Por outro lado, o rico vizinho Catar participou já em 2011 da intervenção militar contra o ditador Muammar Kadafi na Líbia. Atualmente, apoia logisticamente os ataques aéreos do EUA.

O fato de agora Arábia Saudita, Emirados Árabes Unidos, Bahrain e Jordânia também estarem participando é uma novidade – especialmente levando em conta que o Catar esteve cada vez mais isolado, nos últimos meses, no Conselho de Cooperação do Golfo (CCG).

Disputa entre os monarcas

Três dos seis membros do CCG retiraram seus embaixadores do Catar no início deste ano, porque o emirado estava apoiando a Irmandade Muçulmana. A Arábia Saudita e os Emirados Árabes Unidos consideram o movimento islamista uma ameaça ao seu domínio. Acredita-se que magnatas do Catar tenham coletado doações para os combatentes do "Estado Islâmico" na Síria e no Iraque.

Em sua primeira visita oficial à Alemanha, na semana passada, o emir do Catar, xeque Tamim bin Hamad al-Thani, negou que dinheiro estatal tivesse sido destinado aos combatentes.
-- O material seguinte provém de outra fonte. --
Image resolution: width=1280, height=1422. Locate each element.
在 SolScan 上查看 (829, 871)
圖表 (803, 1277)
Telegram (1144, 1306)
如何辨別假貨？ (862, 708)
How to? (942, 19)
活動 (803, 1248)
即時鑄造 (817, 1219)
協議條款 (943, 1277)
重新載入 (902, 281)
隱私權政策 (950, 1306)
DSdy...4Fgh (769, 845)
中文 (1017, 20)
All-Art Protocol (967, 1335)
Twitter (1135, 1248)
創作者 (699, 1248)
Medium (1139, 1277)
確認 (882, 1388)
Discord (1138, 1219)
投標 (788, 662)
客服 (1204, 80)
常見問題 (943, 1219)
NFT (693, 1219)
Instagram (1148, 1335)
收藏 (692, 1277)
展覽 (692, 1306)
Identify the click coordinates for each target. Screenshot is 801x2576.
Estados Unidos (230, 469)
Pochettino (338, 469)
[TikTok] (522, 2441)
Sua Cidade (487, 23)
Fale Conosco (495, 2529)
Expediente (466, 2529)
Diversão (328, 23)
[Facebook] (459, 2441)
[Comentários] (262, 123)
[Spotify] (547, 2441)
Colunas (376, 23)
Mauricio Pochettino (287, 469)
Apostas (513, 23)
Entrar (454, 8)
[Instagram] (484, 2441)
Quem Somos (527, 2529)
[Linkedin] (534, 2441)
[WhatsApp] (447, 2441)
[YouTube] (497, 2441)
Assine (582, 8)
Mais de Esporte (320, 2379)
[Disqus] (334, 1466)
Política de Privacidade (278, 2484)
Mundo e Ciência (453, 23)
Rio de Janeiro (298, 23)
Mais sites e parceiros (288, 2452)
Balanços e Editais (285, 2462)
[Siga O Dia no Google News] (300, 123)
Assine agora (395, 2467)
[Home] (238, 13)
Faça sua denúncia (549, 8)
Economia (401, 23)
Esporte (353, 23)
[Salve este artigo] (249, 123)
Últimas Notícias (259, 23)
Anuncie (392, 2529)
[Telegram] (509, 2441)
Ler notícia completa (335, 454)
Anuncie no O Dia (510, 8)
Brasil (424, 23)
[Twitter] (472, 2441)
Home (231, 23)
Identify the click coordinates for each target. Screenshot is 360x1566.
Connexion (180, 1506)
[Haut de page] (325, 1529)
O Catar foi regularmente confrontado com tais acusações, particularmente pela Arábia Saudita e a Jordânia, que se sentem ameaçadas pelo "Estado Islâmico". Os dois países fazem fronteira com regiões em conflito no Iraque e na Síria.

A ameaça representada pelo "Estado Islâmico" fez com que os membros do Conselho de Cooperação do Golfo se reaproximassem: quatro membros do Conselho, além da Jordânia, estão agora do mesmo lado, apoiando os EUA na luta contra os terroristas.

"Trata-se da aliança mais importante que Washington já conseguiu formar do seu lado, desde a libertação do Kuwait em 1991", escreveu o especialista em Oriente Médio Markus Bickel no jornal alemão Frankfurter Allgemeine Zeitung.

Gratidão americana

Sultan al-Qassemi, uma das figuras mais ativas dos Emirados Árabes Unidos no Twitter, disse ver na formação da aliança uma comprovação de que não é mais o Egito que dá o tom no mundo árabe, mas a região do Golfo Pérsico.

"O presidente Abdel Fattah al-Sisi perdeu a oportunidade de se tornar 'indispensável' para os EUA, porque ele não quis participar da coalizão anti-EI. A marginalização do Egito continua", escreveu Qassemi.

O presidente americano, Barack Obama, manifestou o seu apreço pelos ministros do Exterior de Bahrain, Emirados Árabes Unidos, Catar, Arábia Saudita e Jordânia por seus esforços. Sem a ajuda deles, afirmou, não seria possível expulsar o "Estado Islâmico" da região de fronteira entre a Síria e o Iraque.

Um elogio que deve agradar à casa real saudita. Em todo caso, isso combina com a foto do jovem príncipe no caça: a Arábia Saudita se apresenta como um Estado com Forças Armadas em prontidão – e uma nova estratégia de política externa.